§ **TASK REQUIREMENTS**:
According to the bit manipulation lab overview, why must students become fluent with the bitwise operators? Answer in one to three sentences.

§ **READING PASSAGE**:
[Start of Attachment]
Lab: Bit Manipulation¶
Overview¶
This hands-on lab session marks the transition from RISC-V assembly to RISC-V machine code. Before we can decode 32-bit instruction words by hand and in C, we need fluency with the bitwise operators. The session opens with Project03 interactive grading (IG) logistics and a careful diagram of the famous rstr null-terminator bug, then steps back to the course "big picture" before drilling into the core skill: manipulating individual bits with ~, &, |, ^, and the three shift operators (SLL, SRL, SRA) in both C and RISC-V. Work each example by hand in binary — by the end of the semester these truth tables and shift behaviors should be automatic.
Learning Objectives¶
- Trace the
rstr(reverse-string) bug and explain why it accidentally "worked" because of an adjacent string's null terminator - Place this lab in the course arc: data representation → assembly → machine code → emulator
- Distinguish bitwise operators (
~ & | ^ << >>) from relational/logical operators (&& || !) - Recall the truth tables for AND, OR, XOR, and NOT from memory
- Convert between binary and decimal using bit positions and place values in a byte and a 32-bit word
- Apply Shift Left Logical (SLL), Shift Right Logical (SRL), and Shift Right Arithmetic (SRA), and predict the fill bits
- Connect arithmetic shifts to two's complement and signed division by powers of two
- Map each C bitwise operator to its RISC-V instruction (
and/andi,or/ori,xor/xori,sll/slli,srl/srli,sra/srai)
Prerequisites¶
- Number bases: binary, decimal, hexadecimal, and the
0b/0xC literal prefixes (Lab04, Project01) - Two's complement representation of signed integers (Project03)
- C fundamentals:
uint8_t/uint32_t/int32_ttypes, arrays, strings, pointers (Project01) - RISC-V assembly basics: registers, instructions, function calling conventions (Lab02, Project02, Project03)
- The
argv/argclayout in memory (Project01)
1. Project03 Interactive Grading (IG)¶
Project03 was graded interactively: you sit with a grader, run your code, and explain it. The point is not to catch you — it is to confirm you understand the code you submitted.
[End of Attachment]
§ **INFORMATION**:
[Start of Attachment]
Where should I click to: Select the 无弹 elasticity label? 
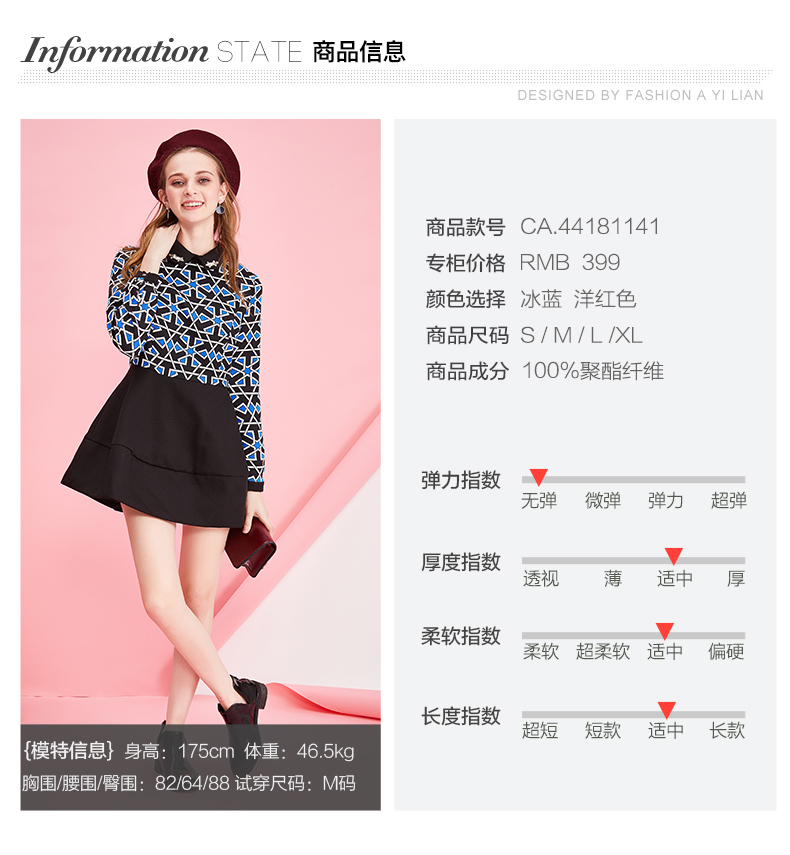coord(539,500)
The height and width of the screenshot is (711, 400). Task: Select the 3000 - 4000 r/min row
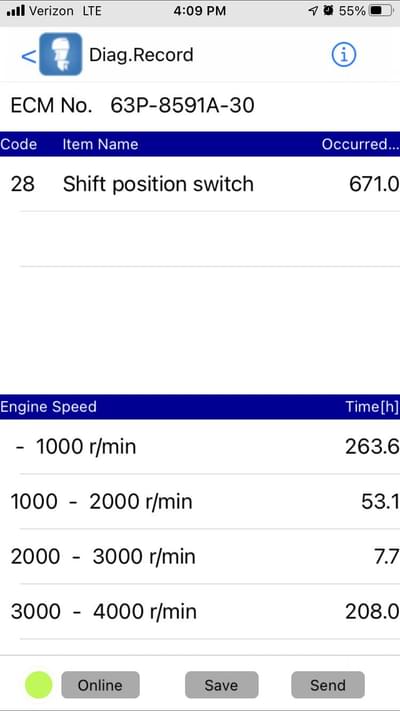tap(200, 612)
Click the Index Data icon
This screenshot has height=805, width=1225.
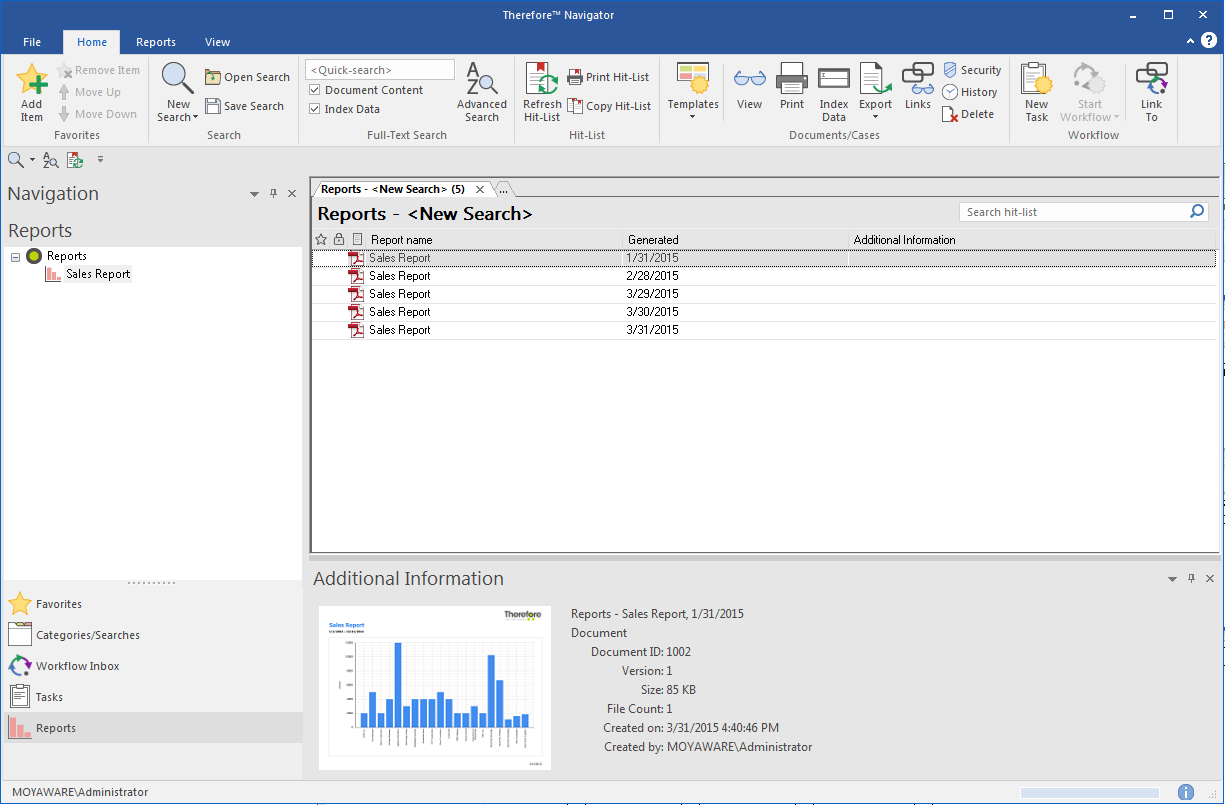pyautogui.click(x=834, y=79)
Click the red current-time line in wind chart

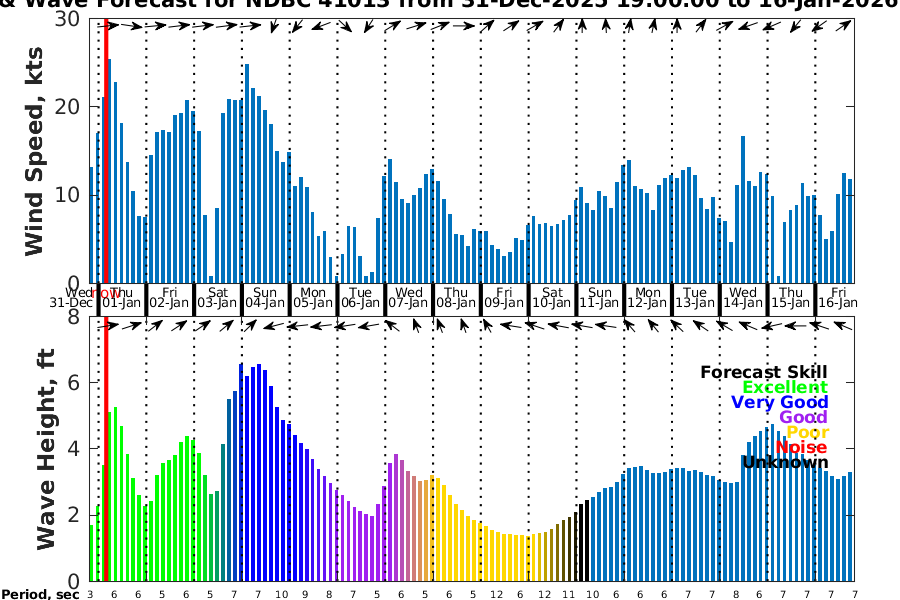[x=106, y=150]
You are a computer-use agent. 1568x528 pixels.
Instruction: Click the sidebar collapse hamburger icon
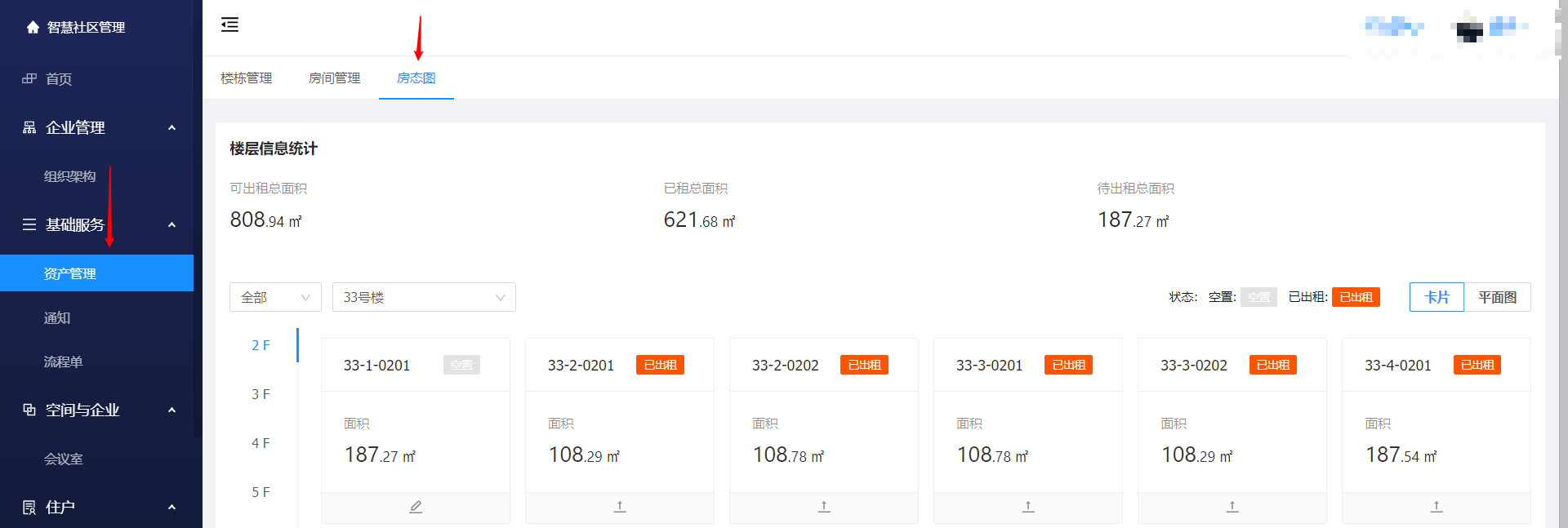229,24
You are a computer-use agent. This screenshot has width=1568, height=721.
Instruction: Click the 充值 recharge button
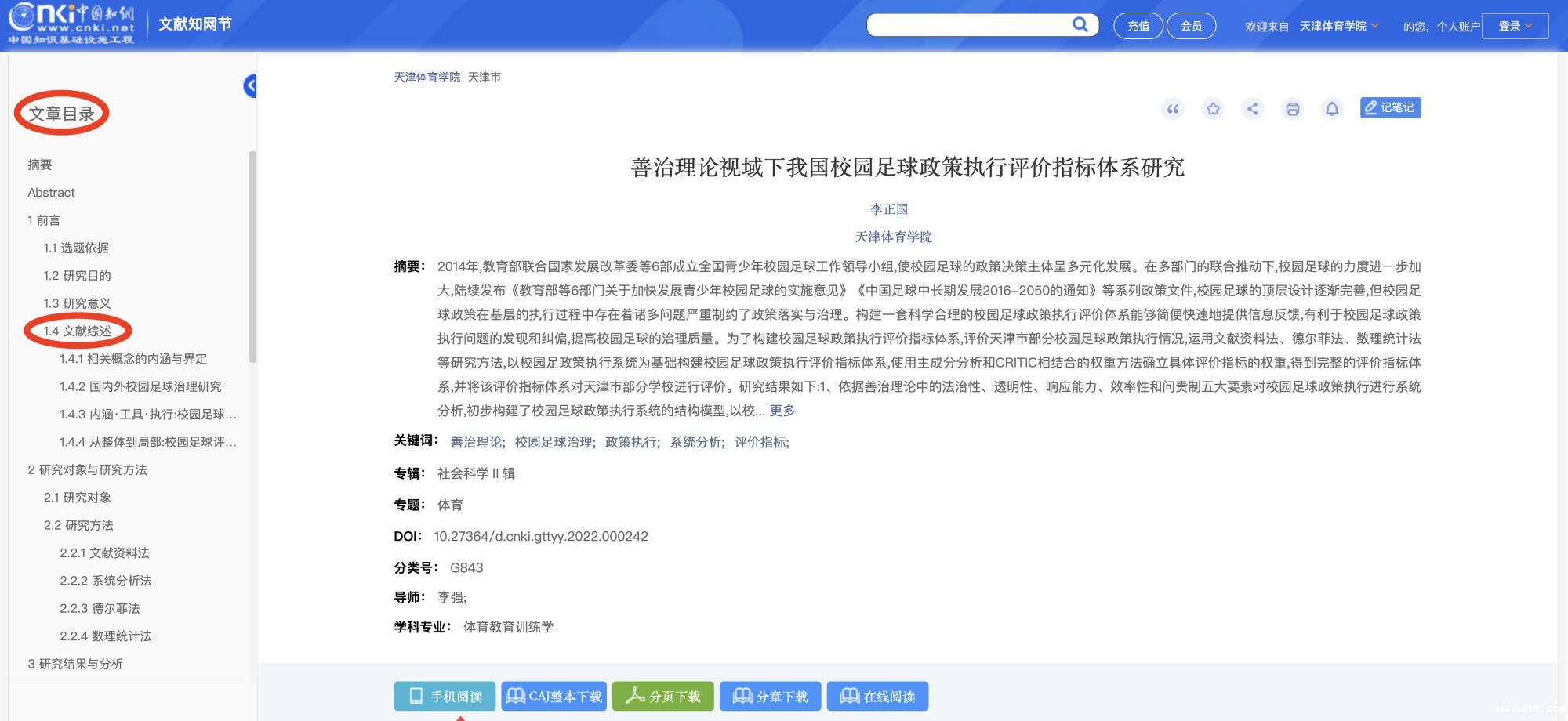tap(1138, 26)
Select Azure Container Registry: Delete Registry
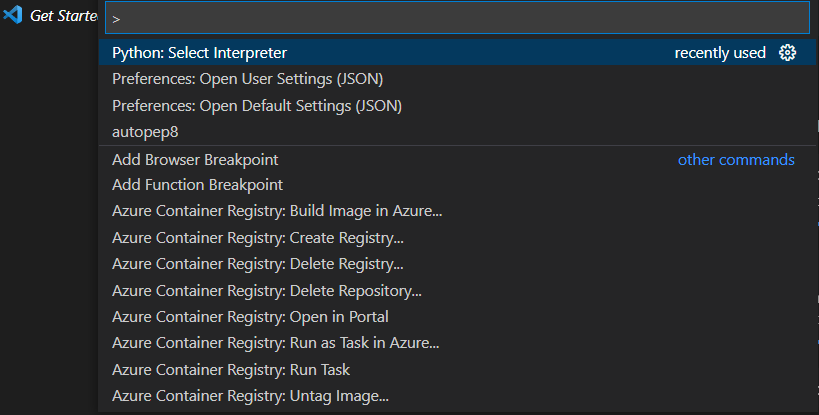 [x=258, y=264]
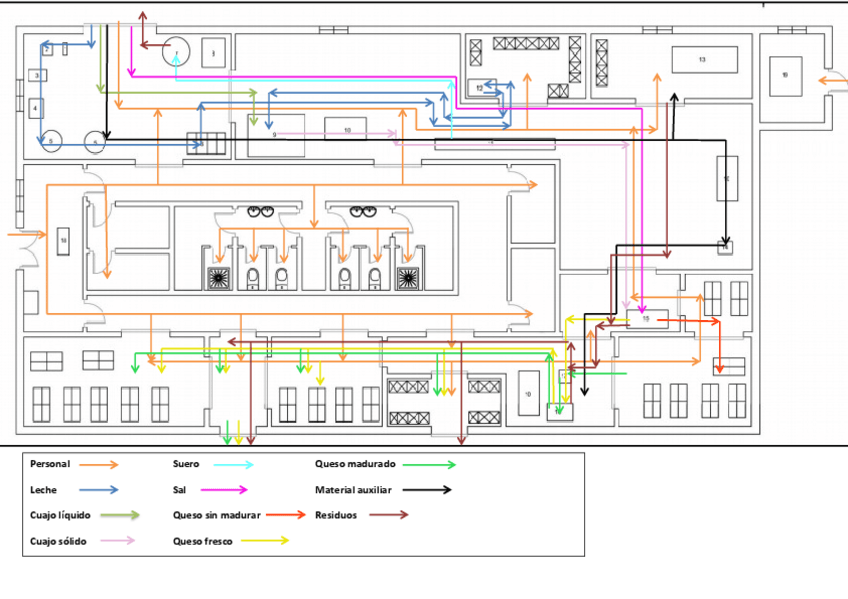848x599 pixels.
Task: Select equipment box number 12
Action: click(x=480, y=88)
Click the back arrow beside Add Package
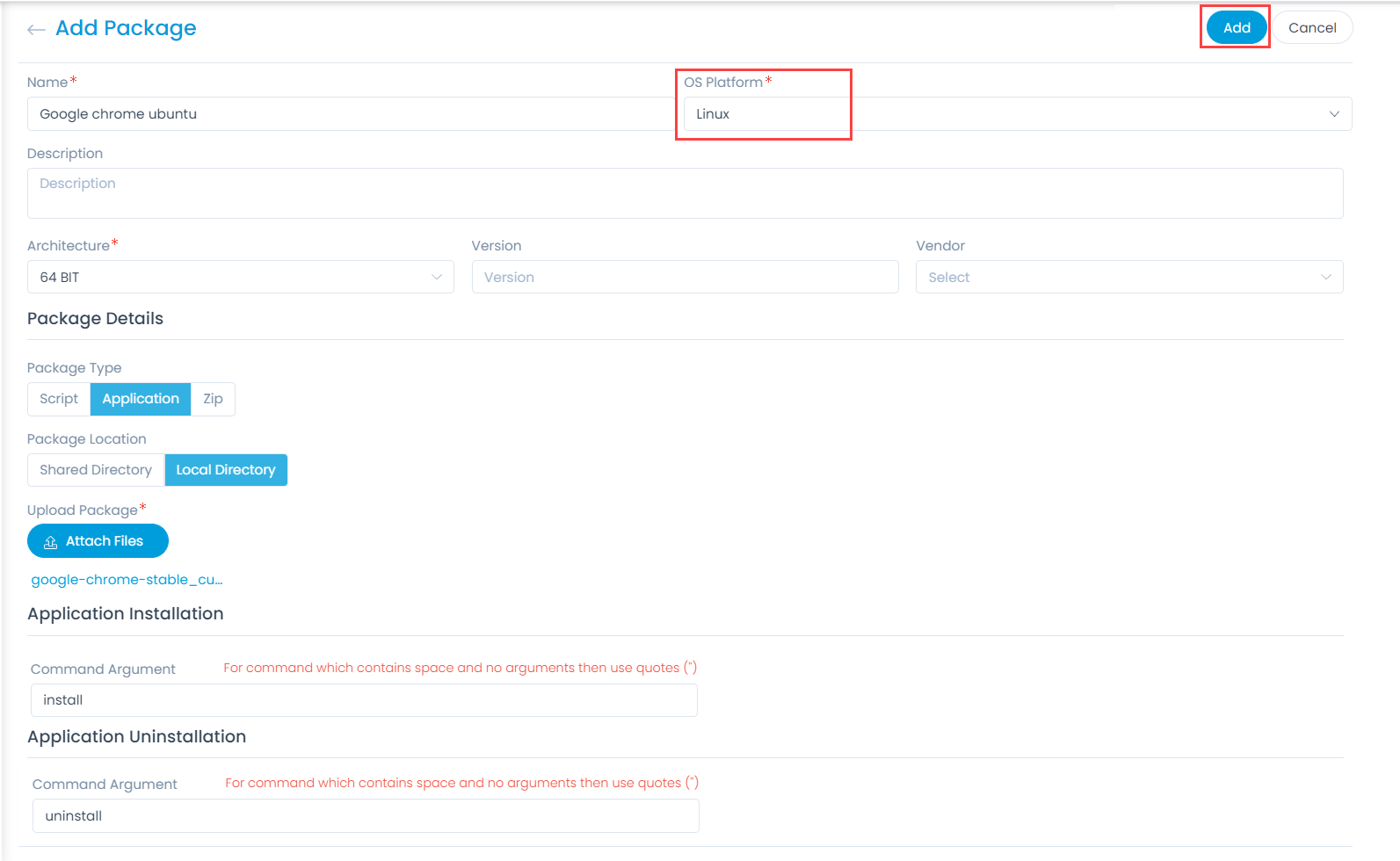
[End of Attachment]
§ **WRITTEN ANSWER**:
The lab marks the move from RISC-V assembly to RISC-V machine code. Students need fluency with the bitwise operators before they can decode 32-bit instruction words by hand and in C.